Di Maria Luisa Buzzi 14/10/2020
Teatro alla Scala: stelle e primi ballerini per il Gala di riapertura
Nicoletta Manni e Timofej Andrijashenko in "Carmen" (ph. Brescia-Amisano)

MILANO Con una parata di stelle, il ballo alla Scala si riappropria del Piermarini. Dopo sette lunghissimi mesi di assenza dal palcoscenico è un Gala (format al momento più sicuro) pensato dal direttore uscente Frédéric Olivieri, la prima scintilla della ripartenza a cui farà seguito a fine ottobre, dal 29, la ripresa di Giselle: e lì, di certo, tutto il Corpo di ballo potrà ri-schierarsi, non solo Primi ballerini ed Etoiles.

Pubblico più che dimezzato - 670 persone a fronte dei 2000 posti – e Orchestra sul fondo del palcoscenico a garanzia di maggior distanziamento rispetto alla buca suscitano sentimenti contrastanti: all’emozione palpabile dell’essere finalmente dentro il teatro al crescente disorientamento dato dai tanti posti vuoti intorno. L’impatto, però, all’alzata di sipario con l’Orchestra sul fondo del palco illuminata ad arte è notevole sebbene il direttore David Coleman debba fare prodezze per voltarsi a seguire i ballerini continuando a dirigere. Ne consegue qualche indugio di troppo nei tempi d’esecuzione, ma poco importa: il messaggio della serata era ‘ci siamo, riapriamo alla danza’. Lo si comprende bene dalla scelta di aprire con lo spumeggiante pas de trois dal II atto del Corsairecon Martina Arduino accompagnata da Marco Agostino e Mattia Semperboni nel vorticoso ruolo di Alì. Dall’esotismo si passa poi alla contemporaneità più spinta con Do a Duet di Mauro Bigonzetti, unico inedito della serata. Affidato ad Antonella Albano e Maria Celeste Losa in tutù nero, il pezzo è una sfida dinamica con le interpreti spremute nelle giunture fino alla contorsione. Nulla di anomalo, siamo in pieno stile Bigonzetti sull’Allegro con brio della Sinfonia n.25 di Mozart. Cammeo lirico, di estrema difficoltà tecnica, il solo dal II atto di Bella addormentata di Nureyev interpretato da Claudio Coviello: qui il lirismo dell’interprete emana anche un nostalgico bisogno di rivedere quanto prima anche il contesto che avvolge la variazione. Bizet riscalda gli animi con l’apparizione del seduttivo Don José di Timofej Andrijashenko, un vero rientro per lui post Covid e infortunio, insieme all’ammiccante Carmen di Nicoletta Manni, omaggio del Teatro a Zizi Jeanmaire, a qualche mese dalla scomparsa. Escalation di étoiles nella seconda parte di gala con Svetlana Zakharova a reincarnare con sensibilità Anna Pavlova ne La morte del cigno; Alessandra Ferri e Federico Bonelli nel palpitante passo a due del III atto di Le Parc di Preljocaj accompagnati da Roberto Cominati al pianoforte e Roberto Bolle sul tavolo infuocato del Boléro di Béjart-Ravel con lo stuolo di boys a torso nudo intorno. Un crescendo parossistico musicale e di corpi prestanti a cui il pubblico non rimane indifferente.

## Materiale raccolto
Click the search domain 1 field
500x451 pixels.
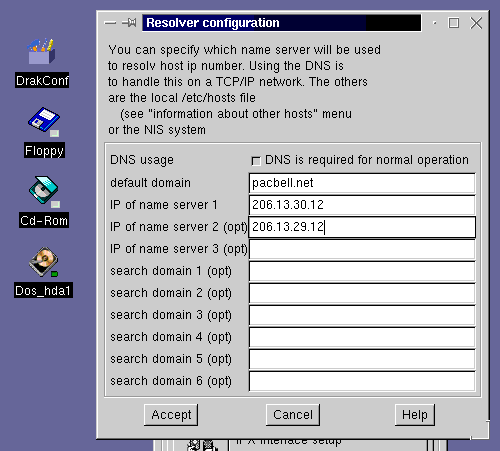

## Compiti da svolgere
A. Secondo il brano citato, chi dirige l'Orchestra durante il Gala?
B. Trascriva fedelmente la parte del brano citato che va da «Di Maria Luisa» fino a «ballerini ed Etoiles.» incluso.
C. Elenchi tutti i ballerini che il brano citato nomina per la seconda parte del gala.

## Soluzioni dei compiti
A. David Coleman.

B.
Di Maria Luisa Buzzi 14/10/2020
Teatro alla Scala: stelle e primi ballerini per il Gala di riapertura
Nicoletta Manni e Timofej Andrijashenko in "Carmen" (ph. Brescia-Amisano)

MILANO Con una parata di stelle, il ballo alla Scala si riappropria del Piermarini. Dopo sette lunghissimi mesi di assenza dal palcoscenico è un Gala (format al momento più sicuro) pensato dal direttore uscente Frédéric Olivieri, la prima scintilla della ripartenza a cui farà seguito a fine ottobre, dal 29, la ripresa di Giselle: e lì, di certo, tutto il Corpo di ballo potrà ri-schierarsi, non solo Primi ballerini ed Etoiles.

C. Svetlana Zakharova, Alessandra Ferri, Federico Bonelli, Roberto Bolle.